Behçet disease is a chronic autoimmune disease, characterized by mucocutaneous, ocular, gastrointestinal, vascular, and central nervous system manifestations. ¹ By considering its systemic involvement, Behçet disease is classified in the group of vasculitides. There are accumulating evidences on the role of dysregulated angiogenesis in Behçet disease. ² In fact, increased levels of angiogenic factors, such as vascular endothelial growth factor (VEGF) and monocyte chemoattractant protein 1 (MCP-1), have been found in serum samples obtained from patients affected by Behçet disease. ³ Increased VEGF levels have been observed in oral aphthous lesions and in the ocular inflammation.^4,5 Moreover, other factors, such as interleukin 8 (IL-8) and angiopoietin 1 (Ang-1), which are responsible for endothelial cell proliferation and migration and angiogenesis, are probably involved in the pathogenesis of Behçet disease. In fact, IL-8 has been found overexpressed in synovial fluids in patients affected by Behçet disease. ⁶ Nevertheless, contrasting results have been found regarding Ang-1 levels. On one hand, Choe et al ⁷ have found increased Ang-1 expression in Behçet disease compared with healthy controls. On the other hand, Bassyouni et al ⁸ have recently demonstrated low levels of Ang-1 in patients with Behçet disease, in particular in patients with vascular involvement. These contrasting results may be related to different clinical expressions of Behçet disease in the patients of these studies and anyway suggest a dysregulation of this important angiogenic factor. Moreover, Behçet disease is characterized by increased serum levels of soluble form of vascular endothelial cadherin adhesion molecule (sVE-cadherin), which is involved in inducing angiogenesis and vascular stability. ⁹ However, antiangiogenic factors, such as angiostatin, have been found overexpressed in Behçet disease, especially in patients with active disease, with a direct correlation with deep vein thrombosis, arthritis, and uveitis. ¹⁰

As demonstrated by case reports and short-term trials, encouraging results are accumulating about the role of anti–tumor necrosis factor α (TNF-α) agents in the treatment of Behçet disease. ¹¹ Moreover, there are accumulating evidences of a role of these agents in angiogenesis inhibition. By considering that TNF-α is involved in the expression of important angiogenic factors, such as VEGF, Ang-1, and Ang-2 (angiopoietin 2), ¹² numerous studies have suggested a role for TNF-α inhibitors in angiogenesis inhibition.
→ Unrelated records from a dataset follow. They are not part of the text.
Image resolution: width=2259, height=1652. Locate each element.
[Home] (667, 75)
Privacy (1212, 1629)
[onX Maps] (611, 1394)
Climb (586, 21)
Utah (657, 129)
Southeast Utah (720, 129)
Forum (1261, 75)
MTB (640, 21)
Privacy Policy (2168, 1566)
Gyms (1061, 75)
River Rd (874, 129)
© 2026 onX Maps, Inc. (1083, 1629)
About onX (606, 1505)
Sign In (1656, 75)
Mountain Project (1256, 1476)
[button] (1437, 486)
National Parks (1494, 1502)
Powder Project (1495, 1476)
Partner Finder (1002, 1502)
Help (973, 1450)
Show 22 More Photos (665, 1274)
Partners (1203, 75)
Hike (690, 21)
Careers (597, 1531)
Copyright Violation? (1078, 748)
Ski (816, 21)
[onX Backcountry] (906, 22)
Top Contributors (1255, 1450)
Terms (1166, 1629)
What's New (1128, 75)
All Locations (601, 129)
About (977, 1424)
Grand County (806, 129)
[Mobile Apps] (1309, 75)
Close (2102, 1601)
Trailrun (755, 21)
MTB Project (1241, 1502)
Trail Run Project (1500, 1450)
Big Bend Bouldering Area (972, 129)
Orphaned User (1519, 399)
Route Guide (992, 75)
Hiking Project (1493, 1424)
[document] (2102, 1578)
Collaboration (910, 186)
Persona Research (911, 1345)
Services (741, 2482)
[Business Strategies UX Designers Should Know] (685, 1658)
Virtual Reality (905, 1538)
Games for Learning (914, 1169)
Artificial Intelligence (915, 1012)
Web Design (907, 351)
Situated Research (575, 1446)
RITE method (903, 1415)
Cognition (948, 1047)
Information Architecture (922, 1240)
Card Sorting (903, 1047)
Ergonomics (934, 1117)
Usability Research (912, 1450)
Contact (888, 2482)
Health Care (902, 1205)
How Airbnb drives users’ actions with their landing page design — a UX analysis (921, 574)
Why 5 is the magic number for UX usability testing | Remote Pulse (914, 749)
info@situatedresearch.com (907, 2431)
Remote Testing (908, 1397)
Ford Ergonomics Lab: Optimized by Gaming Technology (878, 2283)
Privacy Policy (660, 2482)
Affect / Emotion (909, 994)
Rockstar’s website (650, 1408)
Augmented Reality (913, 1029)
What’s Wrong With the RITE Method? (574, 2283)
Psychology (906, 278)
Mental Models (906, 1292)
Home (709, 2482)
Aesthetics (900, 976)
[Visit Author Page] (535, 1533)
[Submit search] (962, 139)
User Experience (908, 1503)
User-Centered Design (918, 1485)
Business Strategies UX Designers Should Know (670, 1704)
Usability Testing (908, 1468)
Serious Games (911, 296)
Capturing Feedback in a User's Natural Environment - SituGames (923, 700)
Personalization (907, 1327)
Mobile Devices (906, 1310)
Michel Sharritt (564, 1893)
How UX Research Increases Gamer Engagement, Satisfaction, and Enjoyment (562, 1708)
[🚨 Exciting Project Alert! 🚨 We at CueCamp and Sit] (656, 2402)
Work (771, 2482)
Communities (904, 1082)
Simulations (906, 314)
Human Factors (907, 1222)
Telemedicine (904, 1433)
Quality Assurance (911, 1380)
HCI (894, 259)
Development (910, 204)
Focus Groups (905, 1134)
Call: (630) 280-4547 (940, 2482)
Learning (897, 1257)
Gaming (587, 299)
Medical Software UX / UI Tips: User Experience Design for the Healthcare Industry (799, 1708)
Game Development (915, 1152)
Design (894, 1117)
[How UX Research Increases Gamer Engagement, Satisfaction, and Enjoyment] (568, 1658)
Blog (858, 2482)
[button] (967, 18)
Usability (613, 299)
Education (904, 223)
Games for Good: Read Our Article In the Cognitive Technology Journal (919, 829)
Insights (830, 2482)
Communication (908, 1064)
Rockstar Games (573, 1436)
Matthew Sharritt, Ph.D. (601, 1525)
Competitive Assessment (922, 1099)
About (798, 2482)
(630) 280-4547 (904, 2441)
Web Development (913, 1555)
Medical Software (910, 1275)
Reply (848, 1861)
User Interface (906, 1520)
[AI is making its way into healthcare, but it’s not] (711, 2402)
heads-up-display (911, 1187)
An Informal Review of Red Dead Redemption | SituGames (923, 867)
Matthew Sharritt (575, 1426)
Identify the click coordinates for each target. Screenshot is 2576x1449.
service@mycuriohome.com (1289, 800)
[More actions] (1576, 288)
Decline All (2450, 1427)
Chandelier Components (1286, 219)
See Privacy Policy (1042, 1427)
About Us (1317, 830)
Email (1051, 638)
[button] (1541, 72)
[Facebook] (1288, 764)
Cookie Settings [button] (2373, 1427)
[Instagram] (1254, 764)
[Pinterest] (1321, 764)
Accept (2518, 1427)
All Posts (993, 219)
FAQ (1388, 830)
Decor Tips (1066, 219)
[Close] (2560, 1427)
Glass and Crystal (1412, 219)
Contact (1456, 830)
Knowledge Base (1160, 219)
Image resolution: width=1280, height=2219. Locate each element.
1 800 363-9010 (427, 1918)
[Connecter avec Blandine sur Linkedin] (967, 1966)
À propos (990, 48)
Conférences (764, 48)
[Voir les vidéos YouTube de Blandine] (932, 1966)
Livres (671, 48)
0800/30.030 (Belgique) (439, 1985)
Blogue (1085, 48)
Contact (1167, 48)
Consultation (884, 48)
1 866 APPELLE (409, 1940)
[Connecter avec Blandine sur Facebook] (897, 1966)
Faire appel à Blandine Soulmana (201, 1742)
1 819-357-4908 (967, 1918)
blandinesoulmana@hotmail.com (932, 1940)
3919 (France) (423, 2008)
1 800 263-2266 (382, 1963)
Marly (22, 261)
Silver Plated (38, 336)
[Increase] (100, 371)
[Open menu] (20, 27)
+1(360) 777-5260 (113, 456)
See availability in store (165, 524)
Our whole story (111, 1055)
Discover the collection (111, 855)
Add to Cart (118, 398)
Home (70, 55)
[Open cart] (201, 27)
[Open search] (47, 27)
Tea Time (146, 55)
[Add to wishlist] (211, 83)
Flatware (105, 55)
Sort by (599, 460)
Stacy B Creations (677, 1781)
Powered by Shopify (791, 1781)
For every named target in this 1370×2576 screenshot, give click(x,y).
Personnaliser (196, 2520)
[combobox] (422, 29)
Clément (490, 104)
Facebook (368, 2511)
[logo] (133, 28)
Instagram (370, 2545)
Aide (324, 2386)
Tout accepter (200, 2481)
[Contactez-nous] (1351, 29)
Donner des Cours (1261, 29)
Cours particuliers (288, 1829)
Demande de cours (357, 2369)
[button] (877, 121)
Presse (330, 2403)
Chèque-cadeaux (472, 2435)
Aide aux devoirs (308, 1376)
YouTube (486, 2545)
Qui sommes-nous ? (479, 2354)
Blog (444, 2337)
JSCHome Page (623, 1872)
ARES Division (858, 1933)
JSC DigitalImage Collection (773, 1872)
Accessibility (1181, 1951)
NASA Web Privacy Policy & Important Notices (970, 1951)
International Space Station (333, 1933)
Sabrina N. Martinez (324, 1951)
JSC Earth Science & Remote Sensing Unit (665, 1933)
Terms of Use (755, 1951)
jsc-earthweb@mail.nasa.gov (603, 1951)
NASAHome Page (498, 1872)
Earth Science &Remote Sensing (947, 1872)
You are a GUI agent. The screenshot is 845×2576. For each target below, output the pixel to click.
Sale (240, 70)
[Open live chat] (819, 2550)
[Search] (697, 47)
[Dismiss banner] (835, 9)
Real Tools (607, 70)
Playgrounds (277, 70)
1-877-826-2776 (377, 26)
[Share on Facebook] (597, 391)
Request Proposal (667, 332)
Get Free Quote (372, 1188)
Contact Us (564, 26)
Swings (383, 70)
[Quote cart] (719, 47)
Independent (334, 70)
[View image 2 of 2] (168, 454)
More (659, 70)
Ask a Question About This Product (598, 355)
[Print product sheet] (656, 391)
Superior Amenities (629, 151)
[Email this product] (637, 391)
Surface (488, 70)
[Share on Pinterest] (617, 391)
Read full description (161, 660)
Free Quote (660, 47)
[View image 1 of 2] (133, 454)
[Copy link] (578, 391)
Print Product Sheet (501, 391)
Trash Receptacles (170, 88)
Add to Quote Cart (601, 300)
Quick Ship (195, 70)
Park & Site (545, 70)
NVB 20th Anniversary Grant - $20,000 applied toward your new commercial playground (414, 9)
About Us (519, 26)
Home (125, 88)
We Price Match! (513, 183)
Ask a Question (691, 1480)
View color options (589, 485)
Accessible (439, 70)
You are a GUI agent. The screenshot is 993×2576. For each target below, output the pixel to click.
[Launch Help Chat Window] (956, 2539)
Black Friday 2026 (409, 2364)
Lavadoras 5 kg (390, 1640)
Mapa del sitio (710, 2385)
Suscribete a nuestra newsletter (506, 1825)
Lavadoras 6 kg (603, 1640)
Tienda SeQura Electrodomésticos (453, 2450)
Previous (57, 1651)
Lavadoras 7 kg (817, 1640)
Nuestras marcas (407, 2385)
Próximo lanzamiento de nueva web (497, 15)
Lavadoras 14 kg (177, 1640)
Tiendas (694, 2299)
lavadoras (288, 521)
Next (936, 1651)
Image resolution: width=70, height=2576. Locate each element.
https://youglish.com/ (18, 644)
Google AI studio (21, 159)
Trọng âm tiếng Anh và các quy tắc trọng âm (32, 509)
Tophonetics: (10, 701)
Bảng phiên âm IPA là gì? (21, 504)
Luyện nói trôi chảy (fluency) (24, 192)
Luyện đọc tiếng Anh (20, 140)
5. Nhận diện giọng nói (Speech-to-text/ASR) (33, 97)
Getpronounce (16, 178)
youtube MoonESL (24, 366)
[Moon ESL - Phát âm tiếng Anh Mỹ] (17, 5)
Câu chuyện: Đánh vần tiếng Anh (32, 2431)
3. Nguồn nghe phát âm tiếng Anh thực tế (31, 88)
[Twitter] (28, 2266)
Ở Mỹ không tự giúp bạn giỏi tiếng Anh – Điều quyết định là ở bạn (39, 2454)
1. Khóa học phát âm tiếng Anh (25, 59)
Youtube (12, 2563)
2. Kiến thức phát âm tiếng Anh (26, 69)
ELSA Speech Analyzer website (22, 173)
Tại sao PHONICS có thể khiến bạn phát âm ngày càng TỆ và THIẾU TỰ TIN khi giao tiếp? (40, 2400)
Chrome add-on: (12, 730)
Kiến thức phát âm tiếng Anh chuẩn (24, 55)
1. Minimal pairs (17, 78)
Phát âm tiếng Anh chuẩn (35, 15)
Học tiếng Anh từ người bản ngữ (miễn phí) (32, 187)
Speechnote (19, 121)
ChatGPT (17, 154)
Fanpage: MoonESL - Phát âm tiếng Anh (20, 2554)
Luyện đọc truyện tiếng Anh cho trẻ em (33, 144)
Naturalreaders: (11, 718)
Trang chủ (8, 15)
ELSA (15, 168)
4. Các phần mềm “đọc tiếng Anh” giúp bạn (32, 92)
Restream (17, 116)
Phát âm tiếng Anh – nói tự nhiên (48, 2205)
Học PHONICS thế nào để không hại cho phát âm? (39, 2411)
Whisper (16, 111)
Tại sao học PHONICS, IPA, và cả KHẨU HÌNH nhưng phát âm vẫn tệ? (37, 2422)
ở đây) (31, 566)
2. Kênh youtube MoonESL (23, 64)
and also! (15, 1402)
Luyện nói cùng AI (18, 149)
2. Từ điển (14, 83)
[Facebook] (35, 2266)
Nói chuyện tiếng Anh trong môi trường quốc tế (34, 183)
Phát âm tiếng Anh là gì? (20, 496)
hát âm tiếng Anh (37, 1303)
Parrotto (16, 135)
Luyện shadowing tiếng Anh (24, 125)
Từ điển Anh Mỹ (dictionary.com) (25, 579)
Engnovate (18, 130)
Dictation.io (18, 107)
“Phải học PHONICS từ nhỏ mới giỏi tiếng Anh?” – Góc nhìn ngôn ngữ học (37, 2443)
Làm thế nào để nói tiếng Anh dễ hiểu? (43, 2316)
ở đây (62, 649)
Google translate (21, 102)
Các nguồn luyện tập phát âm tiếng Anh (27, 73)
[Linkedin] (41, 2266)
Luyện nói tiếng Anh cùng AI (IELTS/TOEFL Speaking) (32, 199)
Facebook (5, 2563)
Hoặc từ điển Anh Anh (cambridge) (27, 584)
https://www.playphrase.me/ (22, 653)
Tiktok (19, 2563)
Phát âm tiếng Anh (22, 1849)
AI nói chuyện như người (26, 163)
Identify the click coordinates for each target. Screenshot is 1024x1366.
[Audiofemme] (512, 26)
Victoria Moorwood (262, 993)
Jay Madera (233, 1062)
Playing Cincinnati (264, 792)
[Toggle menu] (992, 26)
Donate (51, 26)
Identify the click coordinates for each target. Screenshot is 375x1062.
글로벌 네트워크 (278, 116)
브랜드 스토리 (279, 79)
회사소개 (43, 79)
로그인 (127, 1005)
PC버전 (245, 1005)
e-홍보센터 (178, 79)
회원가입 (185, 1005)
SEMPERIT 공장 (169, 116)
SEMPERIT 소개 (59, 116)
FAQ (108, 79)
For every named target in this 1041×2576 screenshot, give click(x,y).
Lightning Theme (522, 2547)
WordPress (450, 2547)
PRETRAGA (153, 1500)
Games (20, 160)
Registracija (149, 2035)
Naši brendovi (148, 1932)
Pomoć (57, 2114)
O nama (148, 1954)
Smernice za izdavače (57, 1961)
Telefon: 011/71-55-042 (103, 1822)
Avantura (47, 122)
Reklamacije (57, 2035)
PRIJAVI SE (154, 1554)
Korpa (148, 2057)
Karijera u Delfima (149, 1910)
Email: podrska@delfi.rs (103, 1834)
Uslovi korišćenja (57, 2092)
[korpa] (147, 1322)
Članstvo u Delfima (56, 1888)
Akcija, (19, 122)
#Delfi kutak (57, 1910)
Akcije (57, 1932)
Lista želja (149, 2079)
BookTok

In fact, topical application of infliximab or etanercept has been successfully used in animal models of corneal neovascularization.^13–17 Infliximab treatment has been correlated to a reduction in serum VEGF levels in patients affected by chronic arthritides, such as rheumatoid arthritis and psoriatic arthritis (PSA).^18–21 A reduction in VEGF levels has been seen in skin lesions of patients affected by PSA after infliximab treatment. ²¹ A reduced angiogenesis has been demonstrated in synovial tissue obtained from patients with PSA treated with infliximab. ²² An antiangiogenic effect in psoriatic skin has been shown after 12 weeks of treatment with etanercept by videocapillaroscopic evaluation of psoriatic plaque. ²³ Immunohistochemical investigations confirmed a reduction in VEGF levels in patients with PSA after etanercept treatment.^16,23 The efficacy of adalimumab has been established in neovascular age-related macular degeneration refractory to anti-VEGF therapy. ²⁴ Infliximab and adalimumab have shown antiangiogenic activity in Crohn disease and psoriasis.^25,26 Moreover, golimumab has demonstrated a role in angiogenesis inhibition in tetratricopeptide repeats 2 (IFIT2)-depleted metastatic oral squamous cell carcinoma cells. ²⁷ Finally, a role in the inhibition of TNF-α–dependent angiogenesis has been demonstrated in vitro also for certolizumab pegol. ²⁸

By considering these evidences, it is conceivable that antiangiogenic effects of anti–TNF-α agents may contribute to the efficacy of these therapeutic arms in Behçet disease. Nevertheless, to date, very few studies are available about the role of angiogenesis in Behçet disease, and no studies have ever been performed about the role of anti–TNF-α agents in angiogenesis during Behçet disease. Therefore, to our opinion, further studies are needed to better define the exact role of angiogenesis inhibition in Behçet disease and to clarify whether TNF-α inhibitors may play antiangiogenic effects in this disease.